*Source excerpt*
----------------

How a Lower Ball Toss Can Help Your Serve
There are countless myths of tennis, and one of the most popular to be passed on from coach to player is “toss higher to get more time to hit the ball.” In reality, by contrast, tossing higher gives you less time to hit the ball.
Let's take Maria Sharapova's serve. No junior player should dream of serving like Sharapova. There are many great things to admire about Sharapova’s game. Her never give up attitude would be at the top of the list. Few in the history of tennis, male or female, have her sheer determination to continue the fight regardless of the score. She has the grit of the great Jimmy Connors.
On the other hand, there are many flaws in Sharapova's serve, but let’s focus on the toss. Sharapova's toss on average is four feet higher than the highest point she can reach with her outstretched racket. The challenge for her is that the ball is accelerating on the way down to her contact point, due to the effects of gravity. The ball will pass through the window (contact point) of her outstretched racket moving at nearly 11 mph.
This is where the “toss higher for more time” myth comes into play. Since the ball is accelerating on its way down, due to gravity, a ball that drops four feet will average 8.4 mph during its fall. Thus, you will have less time to hit the ball versus tossing the ball to your contact point, where the ball would be stationary or close to it and moving at nearly zero mph. It is much easier to hit a stationary target than a moving target.

----------------

*Given entries*
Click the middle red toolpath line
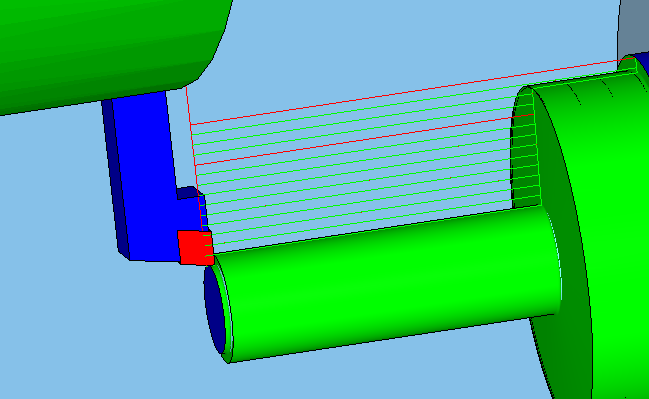 click(x=364, y=140)
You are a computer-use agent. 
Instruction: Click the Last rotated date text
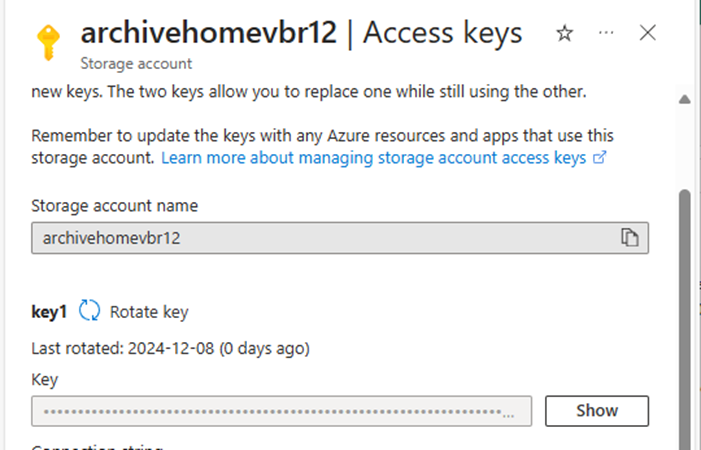(170, 348)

----------------

*Tasks to complete*
A – According to the tennis serve article, how much higher is Sharapova's toss on average than the highest point she can reach with her outstretched racket?
B – Carry on the tennis serve article from its final sentence.
The data is separate from the tennis serve article.

*Answers to the exercises*
A – About four feet higher.

B –
What coaches should say is that tossing out of your reach will give you more time to swing and in reality less time to hit the ball. A player does not need much time to swing. It takes Sharapova about 1.1 seconds from the time her toss leaves her hand for her to contact the ball, compared to John Isner’s 0.7 seconds. This is because Isner’s toss is significantly lower than Sharapova’s. Isner hits the ball within inches of the peak of the toss, giving him more time to hit the ball than Sharapova. The height of the player doesn’t matter.
No matter how high you toss the ball, you have a maximum of how high you can reach with your racket, which is about 22 inches out of your outstretched hand. In reality, the toss should be pretty much the same for every person, since most players play with a racket that is 27 inches long. A person who is 5ft 10in tall can only reach around 8ft 11in off the ground with their outstretched racket. If you tossed 10 feet higher than your outstretched racket, you would have to wait for the ball to come back down 10 feet to your 8ft 11in reach. So, the question becomes, how high is too high?
Last but not least, there is a direct correlation between tossing out of your reach and a loss of power. In addition, you lose consistency and accuracy as the height of the toss increases.
When you start to lower the toss, you should realize that the rhythm and timing of the swing will need to change. Players who toss out of their reach will need to slow the racket down at some point during the swing to wait for the ball to arrive. This is a rhythm killer for the serve and a major power loss. As you work on lowering the toss, the arms will need to stay much closer together to keep the swing going for the new toss, and in keeping the rhythm of the swing going you will gain significant power.
So give yourself less time to swing with a lower toss but more time to hit the ball, and you will find yourself hitting a more fluid and powerful ball.
Here are the numbers. Notice that within just a few feet how quickly the speed of the ball increases.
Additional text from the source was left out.